Libya'ya asker gönderilmesi için verilen iznin süresinin 2 Ocak 2021'den itibaren 18 ay uzatılmasına ilişkin  Cumhurbaşkanlığı tezkeresi, TBMM Genel Kurulunda kabul edildi.

Tezkere üzerinde İYİ Parti Grubu adına söz alan Bursa Milletvekili Ahmet Kamil Erozan, Türkiye Cumhuriyeti'nin, "siyasi hedefi meçhul bir macera filminin oyuncusu olmasına" karşı çıktıklarını ifade etti.

Ortaya çıkan tablonun Türkiye'yi "değerli yalnızlık" ile "onurlu izolasyon" arasına sıkıştırdığını öne süren Erozan, "Libya'nın geleceğinde ne Ulusal Mutabakat Hükümeti var ne de Tobruk'taki Temsilciler Meclisi var. Biz, bir sene içinde başka bir Libya'yla karşı karşıya kalacağız, yani bugünkü muhataplarımızı bulamayacağız" diye konuştu.

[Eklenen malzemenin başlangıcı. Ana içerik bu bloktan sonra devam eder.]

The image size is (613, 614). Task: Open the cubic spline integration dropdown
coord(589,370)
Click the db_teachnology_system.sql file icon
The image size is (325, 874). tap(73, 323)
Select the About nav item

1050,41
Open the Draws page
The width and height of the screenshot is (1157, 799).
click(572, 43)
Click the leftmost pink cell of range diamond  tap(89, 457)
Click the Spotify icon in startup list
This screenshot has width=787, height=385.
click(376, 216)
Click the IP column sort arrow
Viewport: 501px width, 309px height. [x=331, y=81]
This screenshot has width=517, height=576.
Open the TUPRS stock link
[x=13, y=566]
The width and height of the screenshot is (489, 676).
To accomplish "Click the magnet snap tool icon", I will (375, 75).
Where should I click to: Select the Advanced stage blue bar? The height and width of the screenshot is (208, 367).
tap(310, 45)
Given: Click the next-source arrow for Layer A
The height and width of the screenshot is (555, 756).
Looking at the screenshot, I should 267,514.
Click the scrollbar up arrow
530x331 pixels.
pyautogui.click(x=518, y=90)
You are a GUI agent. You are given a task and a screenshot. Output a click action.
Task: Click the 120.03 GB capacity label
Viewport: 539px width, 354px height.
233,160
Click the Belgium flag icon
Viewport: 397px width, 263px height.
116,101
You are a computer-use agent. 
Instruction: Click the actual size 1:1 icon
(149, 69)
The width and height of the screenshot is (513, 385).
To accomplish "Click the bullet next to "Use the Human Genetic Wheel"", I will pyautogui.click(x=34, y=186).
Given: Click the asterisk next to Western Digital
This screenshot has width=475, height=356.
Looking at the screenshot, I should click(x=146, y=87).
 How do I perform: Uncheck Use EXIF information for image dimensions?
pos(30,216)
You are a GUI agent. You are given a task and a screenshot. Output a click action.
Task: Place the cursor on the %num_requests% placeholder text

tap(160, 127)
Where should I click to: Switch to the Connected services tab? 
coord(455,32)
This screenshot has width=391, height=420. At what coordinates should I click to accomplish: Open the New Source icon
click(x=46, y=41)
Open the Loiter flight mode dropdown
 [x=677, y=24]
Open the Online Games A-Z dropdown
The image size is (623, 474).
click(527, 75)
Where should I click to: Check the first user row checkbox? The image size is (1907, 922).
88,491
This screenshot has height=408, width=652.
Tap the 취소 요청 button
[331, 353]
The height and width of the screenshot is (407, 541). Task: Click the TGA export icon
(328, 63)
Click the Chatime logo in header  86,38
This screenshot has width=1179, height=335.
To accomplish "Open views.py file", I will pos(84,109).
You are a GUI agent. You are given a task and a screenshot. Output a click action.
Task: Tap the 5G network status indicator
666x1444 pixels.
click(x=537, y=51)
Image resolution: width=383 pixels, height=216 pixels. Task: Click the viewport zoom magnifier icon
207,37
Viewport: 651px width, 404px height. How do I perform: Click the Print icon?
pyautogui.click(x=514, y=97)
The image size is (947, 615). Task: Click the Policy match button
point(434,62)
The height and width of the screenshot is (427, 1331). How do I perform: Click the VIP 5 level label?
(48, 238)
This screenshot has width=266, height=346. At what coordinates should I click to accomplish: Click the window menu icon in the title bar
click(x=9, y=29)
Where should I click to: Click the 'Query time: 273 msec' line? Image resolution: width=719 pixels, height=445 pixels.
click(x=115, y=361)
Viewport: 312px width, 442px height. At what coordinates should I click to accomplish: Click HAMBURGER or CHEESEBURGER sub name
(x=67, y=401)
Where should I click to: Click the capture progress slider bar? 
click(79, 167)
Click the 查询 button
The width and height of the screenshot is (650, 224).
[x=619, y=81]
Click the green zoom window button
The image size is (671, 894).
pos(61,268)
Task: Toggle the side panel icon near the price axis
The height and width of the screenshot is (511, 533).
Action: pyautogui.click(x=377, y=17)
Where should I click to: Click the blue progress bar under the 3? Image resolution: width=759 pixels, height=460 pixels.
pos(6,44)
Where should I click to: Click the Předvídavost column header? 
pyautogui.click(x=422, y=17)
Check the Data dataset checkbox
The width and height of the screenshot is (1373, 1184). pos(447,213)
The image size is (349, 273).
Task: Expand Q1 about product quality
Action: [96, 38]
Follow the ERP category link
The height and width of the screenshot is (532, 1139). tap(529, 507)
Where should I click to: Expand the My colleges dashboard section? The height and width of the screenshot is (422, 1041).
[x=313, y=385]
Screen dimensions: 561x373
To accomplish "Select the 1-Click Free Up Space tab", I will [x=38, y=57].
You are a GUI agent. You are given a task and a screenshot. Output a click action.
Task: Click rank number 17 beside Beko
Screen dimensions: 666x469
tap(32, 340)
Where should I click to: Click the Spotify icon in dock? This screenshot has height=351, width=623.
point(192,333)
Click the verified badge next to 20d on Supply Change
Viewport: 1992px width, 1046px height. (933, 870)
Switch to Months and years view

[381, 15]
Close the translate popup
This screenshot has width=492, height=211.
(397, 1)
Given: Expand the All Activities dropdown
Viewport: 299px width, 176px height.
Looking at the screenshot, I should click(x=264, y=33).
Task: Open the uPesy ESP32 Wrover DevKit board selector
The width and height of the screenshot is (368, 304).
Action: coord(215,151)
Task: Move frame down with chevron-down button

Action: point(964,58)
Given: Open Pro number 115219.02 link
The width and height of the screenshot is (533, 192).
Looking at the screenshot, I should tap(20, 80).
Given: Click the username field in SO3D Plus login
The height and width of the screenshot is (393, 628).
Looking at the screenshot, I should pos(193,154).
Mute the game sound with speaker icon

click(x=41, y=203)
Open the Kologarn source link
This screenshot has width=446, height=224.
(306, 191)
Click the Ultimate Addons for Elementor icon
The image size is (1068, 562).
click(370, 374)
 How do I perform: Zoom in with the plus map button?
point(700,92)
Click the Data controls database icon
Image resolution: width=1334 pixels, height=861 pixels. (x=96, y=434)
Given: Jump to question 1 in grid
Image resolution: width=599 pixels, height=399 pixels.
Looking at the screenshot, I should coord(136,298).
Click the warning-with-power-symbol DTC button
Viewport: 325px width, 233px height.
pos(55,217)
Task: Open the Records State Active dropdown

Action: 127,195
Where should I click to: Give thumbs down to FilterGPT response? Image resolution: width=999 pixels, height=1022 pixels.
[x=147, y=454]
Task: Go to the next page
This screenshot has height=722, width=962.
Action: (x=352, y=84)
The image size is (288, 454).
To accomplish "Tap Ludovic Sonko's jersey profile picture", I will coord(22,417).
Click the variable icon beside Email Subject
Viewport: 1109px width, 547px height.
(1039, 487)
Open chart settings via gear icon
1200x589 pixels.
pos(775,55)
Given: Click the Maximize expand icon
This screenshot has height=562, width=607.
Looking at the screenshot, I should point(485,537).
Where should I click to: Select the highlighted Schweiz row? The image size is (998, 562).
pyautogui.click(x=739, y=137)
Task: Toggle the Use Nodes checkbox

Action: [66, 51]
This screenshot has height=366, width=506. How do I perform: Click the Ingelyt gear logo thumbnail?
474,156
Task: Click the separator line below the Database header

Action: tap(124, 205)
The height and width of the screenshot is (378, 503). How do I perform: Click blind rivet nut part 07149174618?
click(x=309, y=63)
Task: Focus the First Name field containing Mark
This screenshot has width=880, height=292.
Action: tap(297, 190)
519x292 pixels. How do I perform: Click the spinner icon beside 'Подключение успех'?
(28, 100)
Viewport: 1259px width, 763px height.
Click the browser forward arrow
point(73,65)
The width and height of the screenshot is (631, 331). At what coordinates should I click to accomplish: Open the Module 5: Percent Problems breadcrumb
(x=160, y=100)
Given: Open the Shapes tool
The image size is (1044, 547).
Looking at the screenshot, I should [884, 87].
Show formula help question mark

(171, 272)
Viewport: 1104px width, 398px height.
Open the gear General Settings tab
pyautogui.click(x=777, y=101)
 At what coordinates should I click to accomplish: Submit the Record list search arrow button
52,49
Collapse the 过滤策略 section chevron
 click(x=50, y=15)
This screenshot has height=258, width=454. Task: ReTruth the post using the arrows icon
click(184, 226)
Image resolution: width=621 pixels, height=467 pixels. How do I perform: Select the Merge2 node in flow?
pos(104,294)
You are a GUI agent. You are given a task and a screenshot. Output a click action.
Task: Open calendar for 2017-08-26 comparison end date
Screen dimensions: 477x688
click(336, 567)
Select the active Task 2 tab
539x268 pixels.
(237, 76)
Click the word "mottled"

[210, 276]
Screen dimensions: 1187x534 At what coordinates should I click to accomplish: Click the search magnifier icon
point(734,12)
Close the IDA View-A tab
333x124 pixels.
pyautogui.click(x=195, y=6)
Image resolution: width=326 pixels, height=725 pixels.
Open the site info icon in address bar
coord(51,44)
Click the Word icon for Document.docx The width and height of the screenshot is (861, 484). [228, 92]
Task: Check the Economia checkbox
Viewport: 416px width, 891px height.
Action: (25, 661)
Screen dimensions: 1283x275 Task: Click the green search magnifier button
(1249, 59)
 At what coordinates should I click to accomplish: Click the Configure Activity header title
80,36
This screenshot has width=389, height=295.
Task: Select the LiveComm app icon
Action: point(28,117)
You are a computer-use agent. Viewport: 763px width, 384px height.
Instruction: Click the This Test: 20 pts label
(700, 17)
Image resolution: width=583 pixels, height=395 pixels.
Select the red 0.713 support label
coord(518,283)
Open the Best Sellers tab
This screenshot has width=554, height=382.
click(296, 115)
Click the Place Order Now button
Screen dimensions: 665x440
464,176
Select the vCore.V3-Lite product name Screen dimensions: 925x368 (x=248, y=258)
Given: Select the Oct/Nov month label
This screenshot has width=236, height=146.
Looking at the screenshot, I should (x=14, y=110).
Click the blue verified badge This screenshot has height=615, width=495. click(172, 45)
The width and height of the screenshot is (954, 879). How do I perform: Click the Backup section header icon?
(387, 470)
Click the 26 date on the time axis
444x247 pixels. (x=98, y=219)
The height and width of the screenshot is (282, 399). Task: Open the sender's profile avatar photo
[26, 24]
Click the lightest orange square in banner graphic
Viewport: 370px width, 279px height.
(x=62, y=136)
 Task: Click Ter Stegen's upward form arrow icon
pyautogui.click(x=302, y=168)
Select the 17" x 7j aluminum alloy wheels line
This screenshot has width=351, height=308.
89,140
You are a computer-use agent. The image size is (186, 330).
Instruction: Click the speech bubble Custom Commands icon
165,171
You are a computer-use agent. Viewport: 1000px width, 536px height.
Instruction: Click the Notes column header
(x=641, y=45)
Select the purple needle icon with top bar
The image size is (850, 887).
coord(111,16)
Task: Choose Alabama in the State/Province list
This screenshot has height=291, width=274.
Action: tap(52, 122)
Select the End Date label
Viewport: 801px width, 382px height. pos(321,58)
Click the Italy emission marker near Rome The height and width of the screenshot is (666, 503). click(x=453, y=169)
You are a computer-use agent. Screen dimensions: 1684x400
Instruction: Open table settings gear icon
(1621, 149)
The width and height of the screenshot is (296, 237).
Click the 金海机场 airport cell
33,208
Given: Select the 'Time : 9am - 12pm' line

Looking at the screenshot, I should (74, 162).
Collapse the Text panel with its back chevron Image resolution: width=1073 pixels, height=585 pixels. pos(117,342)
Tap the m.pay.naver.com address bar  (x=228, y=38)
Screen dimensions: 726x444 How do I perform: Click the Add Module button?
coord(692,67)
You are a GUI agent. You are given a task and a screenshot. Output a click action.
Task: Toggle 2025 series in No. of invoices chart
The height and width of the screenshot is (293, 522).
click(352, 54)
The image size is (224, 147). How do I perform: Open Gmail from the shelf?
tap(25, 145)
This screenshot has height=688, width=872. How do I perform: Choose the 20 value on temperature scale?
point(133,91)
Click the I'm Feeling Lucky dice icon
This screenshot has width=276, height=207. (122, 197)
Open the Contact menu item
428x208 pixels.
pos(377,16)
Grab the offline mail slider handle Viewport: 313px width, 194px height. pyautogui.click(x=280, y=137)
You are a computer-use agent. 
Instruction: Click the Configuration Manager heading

Yeni gelecek yönetimin de meçhul olduğunu vurgulayan Erozan, "Hani İdlib, Suriye, Irak, Afganistan vesairelere ilişkin tezkerelere 'evet' derken, orada en azından Türkiye'nin veya küresel anlamda güvenlik açısından bir terörle mücadele unsuru vardı; Libya'da o da yok. Her ne kadar tezkerede 'El Kaide, DAEŞ' gibi kelimeler sarf ediliyorsa da bunların gerçekle alakası yok." değerlendirmesini yaptı.

Erozan, şunları kaydetti:

"Bilmediğimiz sebeplerle Libya'daki Ulusal Mutabakat Hükümetine karşı bir cömertliğimiz var. Bu cömertliğin garabeti, bu tezkerenin 12 değil 18 sekiz ay süreyle gelmiş olmasıyla da irtibatlıdır. Libya'da 24 Aralık 2021'de seçimler yapılacak ve tezkere halen o tarihte geçerli olacak. O zaman, ister istemez aklımıza şu geliyor: Acaba iktidar objektif değil, subjektif temellerde almış olduğu bir kararla Libya'nın geleceğine yön verecek o seçimlere de müdahale etmek arayışında mı? Bu cömertliğin karşılığında bir şey aldık mı? Bizim müteahhitlik alacağımız olarak orada 20 milyar dolar var. Nerede bu 20 milyar dolar? Madem bu cömertliği yapıyoruz, bunun karşılığını alıyor muyuz? Bütün bu belirsizlikler çerçevesinde, geçen sefer 'hayır' dediğimiz tezkereye, bugün 'evet' dememizi gerektirecek herhangi bir unsur yok."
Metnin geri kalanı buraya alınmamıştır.